(Source data)

● ● ●

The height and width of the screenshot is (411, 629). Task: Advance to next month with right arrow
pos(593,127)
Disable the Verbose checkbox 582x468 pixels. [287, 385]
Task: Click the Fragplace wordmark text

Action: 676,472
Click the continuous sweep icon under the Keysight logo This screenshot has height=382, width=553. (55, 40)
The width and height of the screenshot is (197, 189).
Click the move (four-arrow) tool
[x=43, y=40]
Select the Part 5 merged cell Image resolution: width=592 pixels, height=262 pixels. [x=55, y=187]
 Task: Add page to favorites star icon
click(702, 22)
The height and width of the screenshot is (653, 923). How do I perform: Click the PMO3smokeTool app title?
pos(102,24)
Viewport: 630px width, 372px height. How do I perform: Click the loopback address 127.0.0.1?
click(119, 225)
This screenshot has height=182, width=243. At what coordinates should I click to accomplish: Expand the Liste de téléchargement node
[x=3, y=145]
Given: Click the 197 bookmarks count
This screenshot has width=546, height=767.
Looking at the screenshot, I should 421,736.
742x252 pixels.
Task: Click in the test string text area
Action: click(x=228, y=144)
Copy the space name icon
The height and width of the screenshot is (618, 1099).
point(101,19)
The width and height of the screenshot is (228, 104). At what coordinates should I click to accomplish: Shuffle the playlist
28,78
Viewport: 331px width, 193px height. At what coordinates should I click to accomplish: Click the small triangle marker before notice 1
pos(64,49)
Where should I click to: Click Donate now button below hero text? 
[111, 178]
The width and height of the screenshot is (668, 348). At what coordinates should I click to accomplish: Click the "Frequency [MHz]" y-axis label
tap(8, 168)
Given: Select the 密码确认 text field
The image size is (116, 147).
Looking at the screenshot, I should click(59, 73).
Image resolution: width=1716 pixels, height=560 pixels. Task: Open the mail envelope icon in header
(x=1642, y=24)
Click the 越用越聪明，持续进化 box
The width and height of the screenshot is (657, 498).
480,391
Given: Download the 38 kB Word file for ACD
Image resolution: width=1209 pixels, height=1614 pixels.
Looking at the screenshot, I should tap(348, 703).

● ● ●

- [Instructions to follow] Reproduce the source data verbatim, from its first line through the line containing "Click the continuous", inclusive.

- [Task answer]
The height and width of the screenshot is (411, 629). Task: Advance to next month with right arrow
pos(593,127)
Disable the Verbose checkbox 582x468 pixels. [287, 385]
Task: Click the Fragplace wordmark text

Action: 676,472
Click the continuous sweep icon under the Keysight logo This screenshot has height=382, width=553. (55, 40)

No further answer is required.